[START RECORDS FOR THIS EXERCISE]

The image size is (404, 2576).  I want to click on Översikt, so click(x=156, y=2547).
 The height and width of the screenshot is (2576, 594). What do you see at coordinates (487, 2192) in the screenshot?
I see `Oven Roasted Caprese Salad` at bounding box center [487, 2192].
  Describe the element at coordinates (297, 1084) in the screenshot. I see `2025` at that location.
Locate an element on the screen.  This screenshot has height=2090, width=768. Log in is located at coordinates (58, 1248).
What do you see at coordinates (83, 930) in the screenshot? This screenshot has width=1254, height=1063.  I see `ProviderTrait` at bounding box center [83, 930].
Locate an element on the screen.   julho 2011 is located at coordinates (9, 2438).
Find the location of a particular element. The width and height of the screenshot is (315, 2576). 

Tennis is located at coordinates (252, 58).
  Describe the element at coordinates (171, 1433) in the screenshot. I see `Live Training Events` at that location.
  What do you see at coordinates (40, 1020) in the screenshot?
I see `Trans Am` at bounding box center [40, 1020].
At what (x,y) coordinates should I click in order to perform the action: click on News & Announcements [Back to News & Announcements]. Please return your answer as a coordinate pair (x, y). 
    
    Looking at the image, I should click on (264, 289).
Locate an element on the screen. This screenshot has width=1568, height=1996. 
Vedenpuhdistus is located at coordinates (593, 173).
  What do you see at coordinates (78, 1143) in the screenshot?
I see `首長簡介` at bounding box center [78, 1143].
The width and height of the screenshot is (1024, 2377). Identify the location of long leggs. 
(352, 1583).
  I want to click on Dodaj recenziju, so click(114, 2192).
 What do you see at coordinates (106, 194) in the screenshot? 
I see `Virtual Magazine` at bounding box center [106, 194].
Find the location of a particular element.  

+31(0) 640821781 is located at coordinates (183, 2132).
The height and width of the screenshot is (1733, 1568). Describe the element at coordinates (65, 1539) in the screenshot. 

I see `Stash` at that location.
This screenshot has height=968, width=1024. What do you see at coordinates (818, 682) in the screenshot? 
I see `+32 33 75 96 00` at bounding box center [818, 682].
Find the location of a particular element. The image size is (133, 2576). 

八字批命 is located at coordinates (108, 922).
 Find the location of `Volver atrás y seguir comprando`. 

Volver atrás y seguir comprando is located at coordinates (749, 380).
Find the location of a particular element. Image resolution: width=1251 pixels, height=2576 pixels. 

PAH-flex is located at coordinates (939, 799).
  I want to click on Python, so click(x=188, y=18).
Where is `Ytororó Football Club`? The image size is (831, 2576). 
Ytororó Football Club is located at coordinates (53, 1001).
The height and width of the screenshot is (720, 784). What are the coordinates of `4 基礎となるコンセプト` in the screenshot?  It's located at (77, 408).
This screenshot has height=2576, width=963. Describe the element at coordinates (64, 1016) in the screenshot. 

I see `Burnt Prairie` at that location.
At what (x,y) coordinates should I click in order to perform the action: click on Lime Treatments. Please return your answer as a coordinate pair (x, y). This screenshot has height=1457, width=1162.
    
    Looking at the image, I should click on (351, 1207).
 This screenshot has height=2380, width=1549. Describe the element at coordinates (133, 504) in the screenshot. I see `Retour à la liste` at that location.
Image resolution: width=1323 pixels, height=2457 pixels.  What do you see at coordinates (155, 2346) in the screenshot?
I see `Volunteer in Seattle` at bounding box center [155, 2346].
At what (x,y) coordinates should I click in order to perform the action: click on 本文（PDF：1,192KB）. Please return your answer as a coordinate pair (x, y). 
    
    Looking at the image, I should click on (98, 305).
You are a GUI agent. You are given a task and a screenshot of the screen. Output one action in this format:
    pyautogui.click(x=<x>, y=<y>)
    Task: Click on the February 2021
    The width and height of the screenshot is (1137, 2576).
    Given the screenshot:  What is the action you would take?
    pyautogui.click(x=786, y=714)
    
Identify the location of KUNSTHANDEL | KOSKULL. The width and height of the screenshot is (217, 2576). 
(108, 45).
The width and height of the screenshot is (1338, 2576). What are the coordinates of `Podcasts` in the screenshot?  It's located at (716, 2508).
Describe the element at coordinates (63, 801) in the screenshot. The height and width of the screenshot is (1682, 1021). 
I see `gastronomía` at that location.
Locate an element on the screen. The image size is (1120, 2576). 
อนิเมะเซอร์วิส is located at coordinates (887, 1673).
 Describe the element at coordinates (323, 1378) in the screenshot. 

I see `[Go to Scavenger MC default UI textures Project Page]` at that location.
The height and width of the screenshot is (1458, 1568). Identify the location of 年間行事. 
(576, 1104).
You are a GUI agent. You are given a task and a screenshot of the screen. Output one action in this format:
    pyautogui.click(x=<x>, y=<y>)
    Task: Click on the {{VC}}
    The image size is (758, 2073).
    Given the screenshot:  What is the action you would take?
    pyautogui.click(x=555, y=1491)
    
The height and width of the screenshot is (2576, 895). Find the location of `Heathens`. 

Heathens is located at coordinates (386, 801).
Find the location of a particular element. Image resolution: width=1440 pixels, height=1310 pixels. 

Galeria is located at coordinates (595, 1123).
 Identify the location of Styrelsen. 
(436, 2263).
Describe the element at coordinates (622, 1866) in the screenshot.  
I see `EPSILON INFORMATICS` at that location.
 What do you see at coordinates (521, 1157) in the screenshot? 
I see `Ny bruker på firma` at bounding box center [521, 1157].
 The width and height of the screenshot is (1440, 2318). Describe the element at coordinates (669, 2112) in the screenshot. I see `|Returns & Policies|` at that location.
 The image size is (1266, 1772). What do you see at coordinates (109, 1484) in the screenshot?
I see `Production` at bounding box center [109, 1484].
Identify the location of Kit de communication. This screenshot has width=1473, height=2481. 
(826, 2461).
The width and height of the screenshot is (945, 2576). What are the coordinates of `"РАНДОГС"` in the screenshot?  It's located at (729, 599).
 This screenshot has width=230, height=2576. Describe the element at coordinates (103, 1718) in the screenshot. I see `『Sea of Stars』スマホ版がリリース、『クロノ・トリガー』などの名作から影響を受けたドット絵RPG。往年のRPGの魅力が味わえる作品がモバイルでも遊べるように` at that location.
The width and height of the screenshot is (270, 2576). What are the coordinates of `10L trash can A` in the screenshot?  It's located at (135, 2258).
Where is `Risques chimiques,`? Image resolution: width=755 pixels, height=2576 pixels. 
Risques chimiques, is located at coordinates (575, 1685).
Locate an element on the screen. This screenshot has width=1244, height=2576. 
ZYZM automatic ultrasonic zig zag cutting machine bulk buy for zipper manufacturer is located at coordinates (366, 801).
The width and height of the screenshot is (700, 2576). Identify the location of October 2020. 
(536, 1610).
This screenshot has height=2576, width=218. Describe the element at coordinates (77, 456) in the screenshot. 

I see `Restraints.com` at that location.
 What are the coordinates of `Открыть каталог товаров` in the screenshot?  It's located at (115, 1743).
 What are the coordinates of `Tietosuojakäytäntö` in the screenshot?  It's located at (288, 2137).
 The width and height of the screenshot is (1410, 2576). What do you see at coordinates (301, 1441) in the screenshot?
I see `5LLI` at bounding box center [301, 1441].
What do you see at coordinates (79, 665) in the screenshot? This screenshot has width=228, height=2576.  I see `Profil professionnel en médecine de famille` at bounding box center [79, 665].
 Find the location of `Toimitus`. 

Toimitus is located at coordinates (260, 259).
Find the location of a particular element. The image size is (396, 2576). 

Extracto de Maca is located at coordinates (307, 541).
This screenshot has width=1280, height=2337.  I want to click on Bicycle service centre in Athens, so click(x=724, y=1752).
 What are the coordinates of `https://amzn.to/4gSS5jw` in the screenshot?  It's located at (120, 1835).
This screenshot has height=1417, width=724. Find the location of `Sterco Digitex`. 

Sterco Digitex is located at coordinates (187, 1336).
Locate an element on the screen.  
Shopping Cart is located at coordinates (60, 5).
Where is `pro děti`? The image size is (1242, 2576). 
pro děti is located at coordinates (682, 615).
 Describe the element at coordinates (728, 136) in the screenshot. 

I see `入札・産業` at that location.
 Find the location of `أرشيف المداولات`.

[END RECORDS FOR THIS EXERCISE]

• [SET EXERCISE]:
Rewrite the material from its first line through the line containing "center [106, 194].", inclusive, swapping "Find the location of a particular element" for "Locate a specific element" and leaving everything else unchanged.

• [OUTPUT FOR THIS TASK]:
The image size is (404, 2576).  I want to click on Översikt, so click(x=156, y=2547).
 The height and width of the screenshot is (2576, 594). What do you see at coordinates (487, 2192) in the screenshot?
I see `Oven Roasted Caprese Salad` at bounding box center [487, 2192].
  Describe the element at coordinates (297, 1084) in the screenshot. I see `2025` at that location.
Locate an element on the screen.  This screenshot has height=2090, width=768. Log in is located at coordinates (58, 1248).
What do you see at coordinates (83, 930) in the screenshot? This screenshot has width=1254, height=1063.  I see `ProviderTrait` at bounding box center [83, 930].
Locate an element on the screen.   julho 2011 is located at coordinates (9, 2438).
Locate a specific element. The width and height of the screenshot is (315, 2576). 

Tennis is located at coordinates (252, 58).
  Describe the element at coordinates (171, 1433) in the screenshot. I see `Live Training Events` at that location.
  What do you see at coordinates (40, 1020) in the screenshot?
I see `Trans Am` at bounding box center [40, 1020].
At what (x,y) coordinates should I click in order to perform the action: click on News & Announcements [Back to News & Announcements]. Please return your answer as a coordinate pair (x, y). 
    
    Looking at the image, I should click on (264, 289).
Locate an element on the screen. This screenshot has width=1568, height=1996. 
Vedenpuhdistus is located at coordinates (593, 173).
  What do you see at coordinates (78, 1143) in the screenshot?
I see `首長簡介` at bounding box center [78, 1143].
The width and height of the screenshot is (1024, 2377). Identify the location of long leggs. 
(352, 1583).
  I want to click on Dodaj recenziju, so click(114, 2192).
 What do you see at coordinates (106, 194) in the screenshot? 
I see `Virtual Magazine` at bounding box center [106, 194].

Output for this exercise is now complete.